TATUM, Texas (KETK) – Tatum ISD has decided to make changes to their safety and security measures including the establishment of a district police department, threat assessment team and additional training for all campus staff.

“Our hearts are heavy from the Uvalde tragedy this past school year,” Tatum ISD Superintendent J.P. Richardson said. “Please know that as a father of two sons, I too, feel grief and fear from tragedies such as this. As your superintendent, I assure you that we will continually evaluate our school safety and security measures to keep our campuses safe.”

Richardson said in order to maintain the integrity of the procedures and to limit campus vulnerabilities, some changes will be visible while others are not.

“Though protocols are in place, there is no guarantee there would not be a situation on one of our campuses,” Richardson said. “What I can guarantee with 100% certainty is that as a school district with the support of our board of trustees, we will do everything humanly possible to make sure our students and staff are safe.”

The new district required safety measures include conducting a summer targeted partial safety audit and exterior door audit. The district’s safety and security committee is to review the multi-hazard emergency operations plan and active threat plan.

Members of the committee are:

  • Rusk County Emergency Management Coordinator
  • Rusk County Sheriff
  • Tatum Police Chief
  • Tatum ISD Police Chief
  • Tatum ISD Board President
  • Tatum ISD Board Member
  • Tatum ISD Superintendent
  • Tatum ISD Assistant Superintendent
  • Tatum ISD Teacher
  • Two Parents of Tatum ISD students

All campus staff, including substitutes, will be trained on campus safety procedures, and all mandatory drills for the school year are being established.

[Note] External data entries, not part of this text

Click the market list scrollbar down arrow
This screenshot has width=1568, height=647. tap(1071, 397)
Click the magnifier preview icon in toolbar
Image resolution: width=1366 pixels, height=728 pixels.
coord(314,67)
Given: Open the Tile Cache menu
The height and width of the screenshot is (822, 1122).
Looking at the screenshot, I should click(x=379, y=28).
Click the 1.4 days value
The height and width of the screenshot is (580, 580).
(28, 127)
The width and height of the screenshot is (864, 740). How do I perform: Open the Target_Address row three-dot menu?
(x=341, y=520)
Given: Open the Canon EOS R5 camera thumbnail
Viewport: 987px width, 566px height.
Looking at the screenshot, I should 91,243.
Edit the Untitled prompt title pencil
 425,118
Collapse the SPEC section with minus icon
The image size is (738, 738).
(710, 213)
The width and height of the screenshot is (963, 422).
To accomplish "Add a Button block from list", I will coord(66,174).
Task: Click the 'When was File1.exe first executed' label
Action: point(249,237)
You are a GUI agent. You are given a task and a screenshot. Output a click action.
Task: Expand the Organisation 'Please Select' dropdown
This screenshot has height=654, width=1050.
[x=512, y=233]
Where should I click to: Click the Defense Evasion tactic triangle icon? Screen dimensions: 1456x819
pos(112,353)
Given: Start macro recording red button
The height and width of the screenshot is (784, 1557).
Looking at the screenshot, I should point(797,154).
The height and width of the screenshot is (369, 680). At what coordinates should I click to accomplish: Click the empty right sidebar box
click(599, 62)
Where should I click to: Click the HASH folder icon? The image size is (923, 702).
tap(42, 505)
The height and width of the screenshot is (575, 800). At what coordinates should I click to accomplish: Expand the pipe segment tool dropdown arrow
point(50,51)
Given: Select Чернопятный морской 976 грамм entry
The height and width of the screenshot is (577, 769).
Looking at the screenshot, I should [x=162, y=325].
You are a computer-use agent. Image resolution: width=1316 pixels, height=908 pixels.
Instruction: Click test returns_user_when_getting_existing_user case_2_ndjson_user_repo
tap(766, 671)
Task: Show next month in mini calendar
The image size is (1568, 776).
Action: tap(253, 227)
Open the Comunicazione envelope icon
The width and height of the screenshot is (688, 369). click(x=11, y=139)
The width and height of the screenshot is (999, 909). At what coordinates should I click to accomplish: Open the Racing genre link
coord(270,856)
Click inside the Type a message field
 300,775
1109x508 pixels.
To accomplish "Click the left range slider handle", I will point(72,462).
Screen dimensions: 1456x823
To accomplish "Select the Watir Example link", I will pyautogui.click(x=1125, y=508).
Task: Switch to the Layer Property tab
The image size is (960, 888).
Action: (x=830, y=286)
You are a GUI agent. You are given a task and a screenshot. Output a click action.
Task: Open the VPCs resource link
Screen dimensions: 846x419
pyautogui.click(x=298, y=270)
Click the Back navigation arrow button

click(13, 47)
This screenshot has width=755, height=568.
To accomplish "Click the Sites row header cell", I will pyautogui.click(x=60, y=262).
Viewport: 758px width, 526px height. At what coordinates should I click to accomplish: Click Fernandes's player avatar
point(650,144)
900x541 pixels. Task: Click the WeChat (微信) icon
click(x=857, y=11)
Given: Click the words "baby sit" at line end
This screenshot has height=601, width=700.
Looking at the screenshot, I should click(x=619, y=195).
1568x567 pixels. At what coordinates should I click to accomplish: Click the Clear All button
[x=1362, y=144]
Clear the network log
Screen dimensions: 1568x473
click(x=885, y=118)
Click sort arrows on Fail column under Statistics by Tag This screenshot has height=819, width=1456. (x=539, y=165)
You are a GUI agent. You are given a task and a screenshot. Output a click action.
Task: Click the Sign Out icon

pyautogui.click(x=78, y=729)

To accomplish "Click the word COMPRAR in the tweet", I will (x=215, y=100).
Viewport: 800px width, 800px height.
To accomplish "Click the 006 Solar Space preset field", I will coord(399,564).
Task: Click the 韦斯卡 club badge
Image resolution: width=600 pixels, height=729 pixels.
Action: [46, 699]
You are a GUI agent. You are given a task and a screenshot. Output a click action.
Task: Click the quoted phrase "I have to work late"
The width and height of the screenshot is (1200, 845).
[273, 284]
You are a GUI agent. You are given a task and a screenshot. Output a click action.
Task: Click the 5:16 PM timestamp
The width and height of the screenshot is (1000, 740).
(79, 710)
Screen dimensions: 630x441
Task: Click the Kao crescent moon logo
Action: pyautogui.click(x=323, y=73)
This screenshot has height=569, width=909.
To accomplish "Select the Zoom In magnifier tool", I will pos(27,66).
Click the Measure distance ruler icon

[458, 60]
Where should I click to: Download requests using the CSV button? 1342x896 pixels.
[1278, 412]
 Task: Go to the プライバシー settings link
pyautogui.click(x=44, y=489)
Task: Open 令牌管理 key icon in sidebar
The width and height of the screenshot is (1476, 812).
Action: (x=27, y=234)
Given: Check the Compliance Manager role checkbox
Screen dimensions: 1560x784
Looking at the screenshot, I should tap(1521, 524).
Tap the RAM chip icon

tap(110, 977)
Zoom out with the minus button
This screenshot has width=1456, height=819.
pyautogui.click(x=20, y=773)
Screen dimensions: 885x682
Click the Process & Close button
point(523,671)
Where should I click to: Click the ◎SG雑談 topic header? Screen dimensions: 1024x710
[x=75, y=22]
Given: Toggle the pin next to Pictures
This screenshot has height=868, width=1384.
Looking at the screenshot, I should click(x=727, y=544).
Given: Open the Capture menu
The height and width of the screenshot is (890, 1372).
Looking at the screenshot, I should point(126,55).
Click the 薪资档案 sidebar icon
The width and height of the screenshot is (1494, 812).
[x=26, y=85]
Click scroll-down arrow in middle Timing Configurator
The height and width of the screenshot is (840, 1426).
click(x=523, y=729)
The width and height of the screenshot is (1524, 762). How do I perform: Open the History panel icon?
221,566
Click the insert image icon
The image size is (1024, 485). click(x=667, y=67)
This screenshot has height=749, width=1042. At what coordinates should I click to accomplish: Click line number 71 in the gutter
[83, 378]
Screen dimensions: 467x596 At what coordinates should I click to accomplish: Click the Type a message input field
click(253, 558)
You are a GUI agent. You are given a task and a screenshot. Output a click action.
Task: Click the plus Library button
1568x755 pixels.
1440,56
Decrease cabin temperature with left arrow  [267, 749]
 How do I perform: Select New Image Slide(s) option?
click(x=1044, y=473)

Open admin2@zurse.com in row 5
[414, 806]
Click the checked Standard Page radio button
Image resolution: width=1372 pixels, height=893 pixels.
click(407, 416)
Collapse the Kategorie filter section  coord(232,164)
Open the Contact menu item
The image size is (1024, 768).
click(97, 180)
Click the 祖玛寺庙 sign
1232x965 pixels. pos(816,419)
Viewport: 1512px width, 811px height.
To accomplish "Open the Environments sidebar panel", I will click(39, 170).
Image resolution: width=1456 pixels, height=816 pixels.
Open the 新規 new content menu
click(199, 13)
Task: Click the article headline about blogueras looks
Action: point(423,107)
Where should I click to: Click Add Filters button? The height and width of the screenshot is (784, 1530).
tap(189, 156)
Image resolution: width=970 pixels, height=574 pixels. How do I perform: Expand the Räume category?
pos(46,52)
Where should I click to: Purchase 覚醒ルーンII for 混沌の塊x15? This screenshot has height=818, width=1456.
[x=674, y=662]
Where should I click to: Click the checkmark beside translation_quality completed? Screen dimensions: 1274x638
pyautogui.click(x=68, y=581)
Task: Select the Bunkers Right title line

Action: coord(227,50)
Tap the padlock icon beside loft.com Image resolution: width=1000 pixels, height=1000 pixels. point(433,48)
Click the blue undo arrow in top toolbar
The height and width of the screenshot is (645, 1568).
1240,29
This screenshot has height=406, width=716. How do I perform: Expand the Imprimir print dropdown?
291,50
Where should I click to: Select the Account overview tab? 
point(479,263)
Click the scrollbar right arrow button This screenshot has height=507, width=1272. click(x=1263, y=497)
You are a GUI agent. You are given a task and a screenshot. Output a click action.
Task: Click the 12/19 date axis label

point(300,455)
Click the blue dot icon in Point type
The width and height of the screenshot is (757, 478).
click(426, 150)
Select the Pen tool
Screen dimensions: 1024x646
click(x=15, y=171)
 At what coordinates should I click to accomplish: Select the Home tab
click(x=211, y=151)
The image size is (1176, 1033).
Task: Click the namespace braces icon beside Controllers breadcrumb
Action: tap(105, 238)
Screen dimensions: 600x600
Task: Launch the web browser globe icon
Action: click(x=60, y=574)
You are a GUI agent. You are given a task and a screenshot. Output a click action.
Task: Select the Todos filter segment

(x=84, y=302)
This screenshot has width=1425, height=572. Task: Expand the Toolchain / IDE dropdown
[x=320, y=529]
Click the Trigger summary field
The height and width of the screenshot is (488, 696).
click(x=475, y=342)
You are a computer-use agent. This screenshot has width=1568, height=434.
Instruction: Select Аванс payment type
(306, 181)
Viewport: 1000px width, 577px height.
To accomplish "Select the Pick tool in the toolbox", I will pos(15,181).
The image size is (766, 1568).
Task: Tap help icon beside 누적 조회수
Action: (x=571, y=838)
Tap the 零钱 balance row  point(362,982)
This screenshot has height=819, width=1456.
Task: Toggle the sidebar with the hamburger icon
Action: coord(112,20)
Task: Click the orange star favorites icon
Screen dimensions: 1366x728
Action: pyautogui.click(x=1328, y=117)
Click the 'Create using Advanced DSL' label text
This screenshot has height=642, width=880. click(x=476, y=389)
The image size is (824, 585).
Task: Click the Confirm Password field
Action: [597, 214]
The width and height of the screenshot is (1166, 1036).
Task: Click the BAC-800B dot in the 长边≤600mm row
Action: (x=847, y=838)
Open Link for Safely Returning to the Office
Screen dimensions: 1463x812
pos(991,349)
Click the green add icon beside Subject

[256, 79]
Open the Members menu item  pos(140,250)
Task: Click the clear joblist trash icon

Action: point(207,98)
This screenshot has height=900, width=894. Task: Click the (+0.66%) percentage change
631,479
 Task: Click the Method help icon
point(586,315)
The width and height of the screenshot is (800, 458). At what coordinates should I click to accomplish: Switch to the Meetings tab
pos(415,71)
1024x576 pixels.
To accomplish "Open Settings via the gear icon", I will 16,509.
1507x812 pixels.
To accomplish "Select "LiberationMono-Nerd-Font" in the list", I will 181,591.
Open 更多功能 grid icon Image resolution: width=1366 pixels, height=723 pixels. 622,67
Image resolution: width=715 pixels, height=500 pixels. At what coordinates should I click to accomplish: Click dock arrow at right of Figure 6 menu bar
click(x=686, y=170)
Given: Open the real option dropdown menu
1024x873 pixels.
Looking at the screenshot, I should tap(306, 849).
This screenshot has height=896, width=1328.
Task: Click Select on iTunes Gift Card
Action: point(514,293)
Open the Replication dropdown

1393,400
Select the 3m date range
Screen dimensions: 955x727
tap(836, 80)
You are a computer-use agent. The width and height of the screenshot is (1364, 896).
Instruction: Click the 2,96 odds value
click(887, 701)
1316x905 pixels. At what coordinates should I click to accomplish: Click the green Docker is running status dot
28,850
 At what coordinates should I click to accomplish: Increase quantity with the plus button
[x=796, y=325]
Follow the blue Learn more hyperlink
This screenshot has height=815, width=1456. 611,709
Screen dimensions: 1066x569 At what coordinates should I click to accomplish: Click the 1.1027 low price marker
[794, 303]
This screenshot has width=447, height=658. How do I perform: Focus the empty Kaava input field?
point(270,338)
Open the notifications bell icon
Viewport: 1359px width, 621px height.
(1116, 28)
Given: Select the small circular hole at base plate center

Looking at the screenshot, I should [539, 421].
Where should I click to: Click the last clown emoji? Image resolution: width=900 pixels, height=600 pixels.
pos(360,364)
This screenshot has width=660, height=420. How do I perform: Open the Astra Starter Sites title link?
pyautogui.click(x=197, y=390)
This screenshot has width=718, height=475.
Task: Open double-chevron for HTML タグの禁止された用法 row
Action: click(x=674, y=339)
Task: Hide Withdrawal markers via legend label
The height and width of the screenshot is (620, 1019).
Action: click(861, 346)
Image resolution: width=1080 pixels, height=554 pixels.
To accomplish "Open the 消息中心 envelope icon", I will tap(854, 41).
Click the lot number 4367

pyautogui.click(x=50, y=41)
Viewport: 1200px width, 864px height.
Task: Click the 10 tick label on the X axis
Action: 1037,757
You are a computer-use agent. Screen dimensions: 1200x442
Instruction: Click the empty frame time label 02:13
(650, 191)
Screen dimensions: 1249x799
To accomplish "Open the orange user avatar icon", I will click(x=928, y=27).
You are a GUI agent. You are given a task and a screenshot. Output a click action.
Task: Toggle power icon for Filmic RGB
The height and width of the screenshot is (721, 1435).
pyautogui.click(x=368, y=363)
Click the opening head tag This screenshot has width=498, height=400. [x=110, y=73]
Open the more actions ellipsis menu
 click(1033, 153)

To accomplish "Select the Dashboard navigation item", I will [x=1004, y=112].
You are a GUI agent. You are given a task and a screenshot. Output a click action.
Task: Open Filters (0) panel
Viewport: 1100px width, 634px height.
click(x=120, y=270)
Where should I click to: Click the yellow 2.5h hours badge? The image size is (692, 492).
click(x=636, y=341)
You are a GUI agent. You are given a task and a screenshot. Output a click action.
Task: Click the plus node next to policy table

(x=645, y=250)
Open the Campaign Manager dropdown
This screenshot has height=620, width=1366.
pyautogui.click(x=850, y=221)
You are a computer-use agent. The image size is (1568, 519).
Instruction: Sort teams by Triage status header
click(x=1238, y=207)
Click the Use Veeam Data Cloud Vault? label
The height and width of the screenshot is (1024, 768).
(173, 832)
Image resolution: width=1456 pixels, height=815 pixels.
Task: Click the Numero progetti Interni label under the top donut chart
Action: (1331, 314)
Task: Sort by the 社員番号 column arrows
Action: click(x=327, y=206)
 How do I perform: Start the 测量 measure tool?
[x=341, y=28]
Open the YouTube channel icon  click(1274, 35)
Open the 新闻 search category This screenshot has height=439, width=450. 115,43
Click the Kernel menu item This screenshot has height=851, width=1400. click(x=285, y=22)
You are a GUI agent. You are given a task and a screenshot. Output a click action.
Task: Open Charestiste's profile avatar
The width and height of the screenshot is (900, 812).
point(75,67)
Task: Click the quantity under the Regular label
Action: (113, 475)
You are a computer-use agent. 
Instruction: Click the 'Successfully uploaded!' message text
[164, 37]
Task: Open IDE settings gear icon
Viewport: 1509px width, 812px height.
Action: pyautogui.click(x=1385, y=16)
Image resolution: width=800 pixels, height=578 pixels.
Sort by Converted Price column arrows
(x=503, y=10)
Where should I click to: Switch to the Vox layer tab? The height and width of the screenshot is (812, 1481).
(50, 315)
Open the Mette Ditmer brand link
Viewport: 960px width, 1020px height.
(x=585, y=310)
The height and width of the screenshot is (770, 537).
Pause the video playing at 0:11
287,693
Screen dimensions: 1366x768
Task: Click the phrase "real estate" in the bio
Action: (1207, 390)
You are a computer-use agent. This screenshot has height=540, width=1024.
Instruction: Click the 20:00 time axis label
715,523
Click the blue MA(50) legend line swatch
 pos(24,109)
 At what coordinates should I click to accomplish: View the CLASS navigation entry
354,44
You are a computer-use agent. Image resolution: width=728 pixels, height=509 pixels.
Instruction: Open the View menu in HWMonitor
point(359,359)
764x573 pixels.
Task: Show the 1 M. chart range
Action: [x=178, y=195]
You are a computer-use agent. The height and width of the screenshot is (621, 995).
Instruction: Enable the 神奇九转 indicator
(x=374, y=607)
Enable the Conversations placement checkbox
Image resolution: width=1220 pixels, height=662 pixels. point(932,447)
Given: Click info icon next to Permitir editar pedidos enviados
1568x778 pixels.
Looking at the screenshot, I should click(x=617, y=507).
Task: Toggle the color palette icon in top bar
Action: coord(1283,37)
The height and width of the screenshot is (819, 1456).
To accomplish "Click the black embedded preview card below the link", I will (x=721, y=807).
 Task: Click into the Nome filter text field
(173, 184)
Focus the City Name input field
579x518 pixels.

A threat assessment team will have members trained to provide what the district said will be “a proactive, evidence-based approach for identifying individuals who may pose a threat of violence, exhibit harmful, threatening or violent behavior. The team gathers and analyzes data to determine the level of risk and appropriate interventions before a violent incident occurs.”

The district said the team consists of a multi-disciplinary team with relevant expertise in counseling, behavior management, mental health and substance use, classroom instruction, special education, school administration, school safety and security, emergency management, and law enforcement.

Safety measures will be reviewed again before the school year, and access control procedures will be updated if necessary. District board members will also be required to take a school safety training course.

“Let’s be reminded that schools were never meant to keep people in or out. Schools are places of community discourse and learning. This district will be intentional in its safety, training, procedures, etc., but remain welcoming to our students and community.”

Tatum ISD Superintendent J.P. Richardson

According to the district, additional safety measures include but are not limited to the following:

  • All exterior doors must be locked
  • All classroom doors must be locked
  • Visitors enter facility through primary entrance
  • Additional Guardians added to campuses
  • Active shooter drills with area law enforcement
  • Window tint on high student traffic areas 
  • New keycard access on all doors and gates 
  • Additional security cameras
  • Audible and visual exterior door prop alarms 
  • Fencing at all of our schools 
  • Visitor and volunteer management system (Raptor) to establish additional safety protocols on our school campuses and district office facilities.
  • Safety drills are conducted regularly at all schools for various types of emergencies including fire, lock-down drills for intruders, and active threats where procedures are practiced.
  • P3 School Tip Hotline to report concerns of violence
  • Stop the Bleed Training for campus staff

“We want our students to feel safe and secure on campus so they can focus on their studies, social interactions and relationships,” Richardson said. “The culture of our schools should be safety and a feeling of belonging without fear or disconnection. We will work together to provide a safe and secure environment.”